A raíz del debate sobre el Estado de la Nación, hubo una significativa portada de periódico. En ella, aparecían los tres líderes de las fuerzas con más diputados en las elecciones de 2011: Mariano Rajoy, Alfredo Pérez Rubalcaba y Josep Antoni Duran i Lleida. Con dos características comunes: los tres superan o se acercan a los 60 años de edad y (ahí viene el problema) los tres llevan alrededor de 30 o más años cobrando del erario público.

En 1981, Rajoy fue elegido diputado autonómico y, desde entonces, no ha dejado de ocupar cargos (locales o nacionales, de partido o de gobierno); en 1985, Rubalcaba ya fue nombrado director general de Enseñanza Universitaria y, en 1979, con 27 años, Duran fue elegido concejal en el primer ayuntamiento democrático de Lleida. Y no es esta una situación solo detectada en la vida pública, sino también en el ámbito privado (en los tres diarios con mayor difusión en enero, que han sufrido cambios recientes al frente, se han incorporado directores de edades semejantes al trío citado en el encabezamiento; en la banca, los presidentes de los tres mayores entidades oscilan entre los 70 y los 80 años, por lo que recuerdan a aquella vieja foto de los años 80, cuando los septuagenarios "siete grandes" se reunían para hacer y deshacer... hasta la llegada de Mario Conde a Banesto).
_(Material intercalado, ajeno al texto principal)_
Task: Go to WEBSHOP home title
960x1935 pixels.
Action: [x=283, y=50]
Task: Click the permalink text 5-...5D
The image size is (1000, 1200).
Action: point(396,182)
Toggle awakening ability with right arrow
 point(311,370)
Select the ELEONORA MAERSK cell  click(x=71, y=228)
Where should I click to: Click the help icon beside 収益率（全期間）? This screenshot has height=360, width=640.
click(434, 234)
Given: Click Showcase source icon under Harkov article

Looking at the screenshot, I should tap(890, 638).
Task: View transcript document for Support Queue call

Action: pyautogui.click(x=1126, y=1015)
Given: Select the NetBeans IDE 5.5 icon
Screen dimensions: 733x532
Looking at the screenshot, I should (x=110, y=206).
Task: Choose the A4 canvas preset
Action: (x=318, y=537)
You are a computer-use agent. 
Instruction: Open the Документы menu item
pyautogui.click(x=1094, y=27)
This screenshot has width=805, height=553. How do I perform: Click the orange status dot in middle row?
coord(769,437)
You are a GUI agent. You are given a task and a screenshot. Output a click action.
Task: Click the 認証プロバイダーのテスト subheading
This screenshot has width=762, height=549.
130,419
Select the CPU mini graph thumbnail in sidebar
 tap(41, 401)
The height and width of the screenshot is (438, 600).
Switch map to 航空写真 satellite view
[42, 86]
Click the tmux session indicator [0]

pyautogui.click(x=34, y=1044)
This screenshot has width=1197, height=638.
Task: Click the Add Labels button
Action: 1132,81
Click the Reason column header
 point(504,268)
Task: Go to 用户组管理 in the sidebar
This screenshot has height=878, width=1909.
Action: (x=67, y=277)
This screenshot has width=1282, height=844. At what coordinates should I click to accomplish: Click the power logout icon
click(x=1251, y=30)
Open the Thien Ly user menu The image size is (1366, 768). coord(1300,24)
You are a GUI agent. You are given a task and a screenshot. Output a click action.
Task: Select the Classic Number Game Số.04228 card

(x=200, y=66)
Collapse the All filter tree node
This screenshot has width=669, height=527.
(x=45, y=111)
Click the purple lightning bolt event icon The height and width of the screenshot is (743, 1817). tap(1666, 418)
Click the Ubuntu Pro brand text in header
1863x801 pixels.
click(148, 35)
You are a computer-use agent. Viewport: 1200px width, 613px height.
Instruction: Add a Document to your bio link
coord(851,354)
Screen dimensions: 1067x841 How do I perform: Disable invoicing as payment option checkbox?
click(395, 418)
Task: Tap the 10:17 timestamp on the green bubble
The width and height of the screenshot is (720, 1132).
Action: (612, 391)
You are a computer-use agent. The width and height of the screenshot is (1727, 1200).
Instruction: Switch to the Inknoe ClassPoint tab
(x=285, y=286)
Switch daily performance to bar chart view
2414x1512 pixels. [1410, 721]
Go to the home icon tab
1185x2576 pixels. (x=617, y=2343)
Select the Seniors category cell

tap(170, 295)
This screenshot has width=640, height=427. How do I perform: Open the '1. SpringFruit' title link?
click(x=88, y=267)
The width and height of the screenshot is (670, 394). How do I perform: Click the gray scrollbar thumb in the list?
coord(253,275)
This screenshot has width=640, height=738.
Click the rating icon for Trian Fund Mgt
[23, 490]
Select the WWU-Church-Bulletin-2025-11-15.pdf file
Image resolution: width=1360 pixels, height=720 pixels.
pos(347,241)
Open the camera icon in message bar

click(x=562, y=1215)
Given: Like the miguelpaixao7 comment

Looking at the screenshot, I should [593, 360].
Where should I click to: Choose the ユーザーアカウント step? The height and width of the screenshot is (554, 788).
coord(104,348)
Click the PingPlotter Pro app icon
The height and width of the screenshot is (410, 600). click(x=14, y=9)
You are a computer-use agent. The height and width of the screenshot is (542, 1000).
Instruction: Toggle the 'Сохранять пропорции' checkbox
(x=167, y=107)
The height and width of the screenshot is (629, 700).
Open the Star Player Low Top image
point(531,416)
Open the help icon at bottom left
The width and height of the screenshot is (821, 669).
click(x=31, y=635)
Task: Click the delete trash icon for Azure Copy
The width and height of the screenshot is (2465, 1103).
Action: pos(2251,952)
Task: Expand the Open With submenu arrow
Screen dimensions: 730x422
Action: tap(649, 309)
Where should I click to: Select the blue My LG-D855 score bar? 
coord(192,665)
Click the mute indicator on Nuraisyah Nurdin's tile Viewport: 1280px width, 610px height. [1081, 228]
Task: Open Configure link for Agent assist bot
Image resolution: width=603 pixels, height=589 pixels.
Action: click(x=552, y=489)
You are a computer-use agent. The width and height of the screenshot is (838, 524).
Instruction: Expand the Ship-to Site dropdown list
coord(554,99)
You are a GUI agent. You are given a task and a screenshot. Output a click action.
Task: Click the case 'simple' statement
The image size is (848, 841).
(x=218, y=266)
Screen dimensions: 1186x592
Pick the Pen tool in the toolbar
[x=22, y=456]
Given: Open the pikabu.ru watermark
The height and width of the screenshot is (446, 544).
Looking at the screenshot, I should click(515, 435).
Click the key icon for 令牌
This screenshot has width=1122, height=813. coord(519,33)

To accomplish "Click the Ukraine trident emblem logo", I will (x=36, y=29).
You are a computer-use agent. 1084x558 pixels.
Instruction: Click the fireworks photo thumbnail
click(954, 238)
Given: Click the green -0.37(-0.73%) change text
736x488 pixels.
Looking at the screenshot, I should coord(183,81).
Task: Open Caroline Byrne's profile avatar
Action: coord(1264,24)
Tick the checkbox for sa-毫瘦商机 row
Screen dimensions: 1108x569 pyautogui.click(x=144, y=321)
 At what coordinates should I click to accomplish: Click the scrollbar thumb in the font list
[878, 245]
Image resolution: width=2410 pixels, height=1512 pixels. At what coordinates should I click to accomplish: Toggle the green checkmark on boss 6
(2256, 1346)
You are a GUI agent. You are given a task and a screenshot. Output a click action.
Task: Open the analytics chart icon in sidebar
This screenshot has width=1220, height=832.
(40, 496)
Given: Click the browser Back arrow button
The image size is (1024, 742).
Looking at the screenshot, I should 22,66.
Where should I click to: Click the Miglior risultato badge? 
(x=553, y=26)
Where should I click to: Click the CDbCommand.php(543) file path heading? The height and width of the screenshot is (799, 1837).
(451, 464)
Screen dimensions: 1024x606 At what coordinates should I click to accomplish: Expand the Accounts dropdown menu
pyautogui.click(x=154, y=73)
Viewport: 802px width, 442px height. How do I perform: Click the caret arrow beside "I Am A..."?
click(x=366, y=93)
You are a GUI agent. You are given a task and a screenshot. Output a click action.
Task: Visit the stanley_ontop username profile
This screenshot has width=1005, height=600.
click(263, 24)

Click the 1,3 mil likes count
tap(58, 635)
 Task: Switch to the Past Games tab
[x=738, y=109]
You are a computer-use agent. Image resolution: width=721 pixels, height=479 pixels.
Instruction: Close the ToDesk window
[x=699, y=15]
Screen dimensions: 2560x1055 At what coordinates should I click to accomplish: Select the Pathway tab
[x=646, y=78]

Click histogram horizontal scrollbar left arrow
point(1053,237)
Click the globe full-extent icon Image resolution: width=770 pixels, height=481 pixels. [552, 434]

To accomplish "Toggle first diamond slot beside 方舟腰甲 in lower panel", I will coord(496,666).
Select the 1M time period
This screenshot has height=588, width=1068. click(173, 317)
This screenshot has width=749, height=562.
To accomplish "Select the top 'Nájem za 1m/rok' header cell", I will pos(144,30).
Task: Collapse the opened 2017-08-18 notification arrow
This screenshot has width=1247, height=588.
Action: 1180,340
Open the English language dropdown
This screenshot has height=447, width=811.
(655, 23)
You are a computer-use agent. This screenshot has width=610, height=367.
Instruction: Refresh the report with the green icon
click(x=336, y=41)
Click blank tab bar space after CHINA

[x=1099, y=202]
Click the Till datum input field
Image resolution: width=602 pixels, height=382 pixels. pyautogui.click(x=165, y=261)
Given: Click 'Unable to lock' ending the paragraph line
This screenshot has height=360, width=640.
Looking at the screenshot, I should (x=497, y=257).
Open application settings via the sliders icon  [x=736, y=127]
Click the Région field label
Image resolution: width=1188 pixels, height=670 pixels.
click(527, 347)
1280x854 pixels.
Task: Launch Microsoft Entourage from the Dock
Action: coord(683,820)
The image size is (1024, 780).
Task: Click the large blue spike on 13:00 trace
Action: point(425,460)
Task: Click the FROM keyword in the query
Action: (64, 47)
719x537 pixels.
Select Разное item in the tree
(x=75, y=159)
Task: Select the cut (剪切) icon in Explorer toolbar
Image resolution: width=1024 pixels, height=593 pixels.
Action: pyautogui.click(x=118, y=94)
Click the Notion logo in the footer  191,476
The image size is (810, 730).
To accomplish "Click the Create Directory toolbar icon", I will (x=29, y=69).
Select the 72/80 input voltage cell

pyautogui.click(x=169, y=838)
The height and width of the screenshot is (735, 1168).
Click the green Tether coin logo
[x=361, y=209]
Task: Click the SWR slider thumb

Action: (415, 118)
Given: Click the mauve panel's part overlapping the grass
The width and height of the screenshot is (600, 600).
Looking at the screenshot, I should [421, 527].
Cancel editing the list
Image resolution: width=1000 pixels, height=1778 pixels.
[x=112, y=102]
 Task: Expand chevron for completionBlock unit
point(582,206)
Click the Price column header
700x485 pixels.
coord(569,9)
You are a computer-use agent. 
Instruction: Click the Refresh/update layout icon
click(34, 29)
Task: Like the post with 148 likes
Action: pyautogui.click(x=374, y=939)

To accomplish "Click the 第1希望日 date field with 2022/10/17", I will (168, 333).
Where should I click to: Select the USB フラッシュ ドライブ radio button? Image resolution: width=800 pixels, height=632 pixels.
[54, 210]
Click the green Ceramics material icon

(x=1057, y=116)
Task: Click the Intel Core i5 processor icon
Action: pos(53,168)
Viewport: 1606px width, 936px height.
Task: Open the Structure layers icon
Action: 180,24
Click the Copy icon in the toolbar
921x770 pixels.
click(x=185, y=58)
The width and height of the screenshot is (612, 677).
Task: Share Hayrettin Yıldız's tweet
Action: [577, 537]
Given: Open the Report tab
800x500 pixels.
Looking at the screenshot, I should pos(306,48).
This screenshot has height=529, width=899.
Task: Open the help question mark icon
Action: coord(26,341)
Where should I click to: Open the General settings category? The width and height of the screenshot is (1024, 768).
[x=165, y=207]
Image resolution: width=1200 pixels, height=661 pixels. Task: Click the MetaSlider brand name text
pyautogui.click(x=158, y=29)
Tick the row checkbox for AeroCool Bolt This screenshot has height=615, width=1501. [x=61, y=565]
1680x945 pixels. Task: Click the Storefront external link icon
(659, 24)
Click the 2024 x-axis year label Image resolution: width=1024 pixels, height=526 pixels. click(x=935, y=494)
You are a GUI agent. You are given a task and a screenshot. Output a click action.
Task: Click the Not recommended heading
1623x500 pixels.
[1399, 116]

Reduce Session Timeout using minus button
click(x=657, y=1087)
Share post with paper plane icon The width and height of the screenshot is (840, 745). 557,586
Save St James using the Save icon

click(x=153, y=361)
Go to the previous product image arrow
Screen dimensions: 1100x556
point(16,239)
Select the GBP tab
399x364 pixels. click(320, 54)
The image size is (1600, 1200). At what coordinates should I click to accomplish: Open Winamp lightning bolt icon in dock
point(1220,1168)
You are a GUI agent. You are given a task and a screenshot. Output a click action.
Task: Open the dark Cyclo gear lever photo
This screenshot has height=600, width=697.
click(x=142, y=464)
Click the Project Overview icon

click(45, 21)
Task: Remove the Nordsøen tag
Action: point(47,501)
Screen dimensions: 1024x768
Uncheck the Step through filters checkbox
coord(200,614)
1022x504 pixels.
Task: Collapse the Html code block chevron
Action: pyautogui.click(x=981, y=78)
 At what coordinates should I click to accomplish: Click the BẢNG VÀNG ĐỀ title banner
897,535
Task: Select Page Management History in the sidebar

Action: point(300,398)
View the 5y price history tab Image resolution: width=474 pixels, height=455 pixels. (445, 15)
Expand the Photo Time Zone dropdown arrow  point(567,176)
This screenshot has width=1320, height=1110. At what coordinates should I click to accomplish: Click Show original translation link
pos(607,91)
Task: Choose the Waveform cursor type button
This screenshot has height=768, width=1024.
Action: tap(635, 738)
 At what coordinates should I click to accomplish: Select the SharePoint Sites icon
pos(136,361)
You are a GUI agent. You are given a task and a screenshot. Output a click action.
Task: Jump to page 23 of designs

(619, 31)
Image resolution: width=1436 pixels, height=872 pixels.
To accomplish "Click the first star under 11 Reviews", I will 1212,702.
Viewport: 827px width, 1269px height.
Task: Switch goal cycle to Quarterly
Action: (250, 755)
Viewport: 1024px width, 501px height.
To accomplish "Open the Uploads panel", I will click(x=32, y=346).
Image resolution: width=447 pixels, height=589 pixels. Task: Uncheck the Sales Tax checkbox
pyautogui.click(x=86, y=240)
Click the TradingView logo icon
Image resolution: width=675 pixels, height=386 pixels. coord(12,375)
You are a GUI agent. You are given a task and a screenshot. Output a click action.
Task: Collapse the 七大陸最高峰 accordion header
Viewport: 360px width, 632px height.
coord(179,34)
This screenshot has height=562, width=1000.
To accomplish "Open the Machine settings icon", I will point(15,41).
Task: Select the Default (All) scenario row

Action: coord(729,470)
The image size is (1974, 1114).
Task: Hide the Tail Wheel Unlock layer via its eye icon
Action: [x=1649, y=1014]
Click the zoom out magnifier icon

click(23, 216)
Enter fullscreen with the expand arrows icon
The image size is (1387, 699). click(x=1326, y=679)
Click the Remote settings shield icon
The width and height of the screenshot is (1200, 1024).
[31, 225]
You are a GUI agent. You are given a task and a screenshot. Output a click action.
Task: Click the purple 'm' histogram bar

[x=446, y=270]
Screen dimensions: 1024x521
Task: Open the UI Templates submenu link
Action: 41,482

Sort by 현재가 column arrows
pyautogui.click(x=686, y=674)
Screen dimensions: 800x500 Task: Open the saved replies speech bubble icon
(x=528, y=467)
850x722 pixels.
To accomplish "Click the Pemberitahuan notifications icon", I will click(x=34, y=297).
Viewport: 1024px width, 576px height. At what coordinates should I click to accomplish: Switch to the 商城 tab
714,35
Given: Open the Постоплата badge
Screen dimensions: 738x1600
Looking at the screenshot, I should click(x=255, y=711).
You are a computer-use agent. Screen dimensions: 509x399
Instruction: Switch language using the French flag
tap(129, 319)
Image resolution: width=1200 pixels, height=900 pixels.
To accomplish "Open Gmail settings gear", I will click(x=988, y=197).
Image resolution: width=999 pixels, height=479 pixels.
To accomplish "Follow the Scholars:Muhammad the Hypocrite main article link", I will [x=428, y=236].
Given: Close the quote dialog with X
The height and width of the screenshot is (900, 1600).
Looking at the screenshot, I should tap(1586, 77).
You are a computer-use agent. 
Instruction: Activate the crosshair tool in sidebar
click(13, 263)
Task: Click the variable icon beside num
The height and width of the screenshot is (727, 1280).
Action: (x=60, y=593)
¿Qué puede explicar esta voluntad de longevidad, sea pública o privada, ejerciendo de verdadero tapón generacional? Alguien dirá que no gran cosa. Pero otros pueden pensar que esas personas, que nos han llevado hasta donde estamos (crisis institucional, política y económica), pueden tener unos patrones de actuación gastados e inadecuados para sacar al país de donde está... si es que se quiere reformar a fondo. El hecho de que continúen con mando en plaza quizá indica, en cambio, que se persigue lo contrario.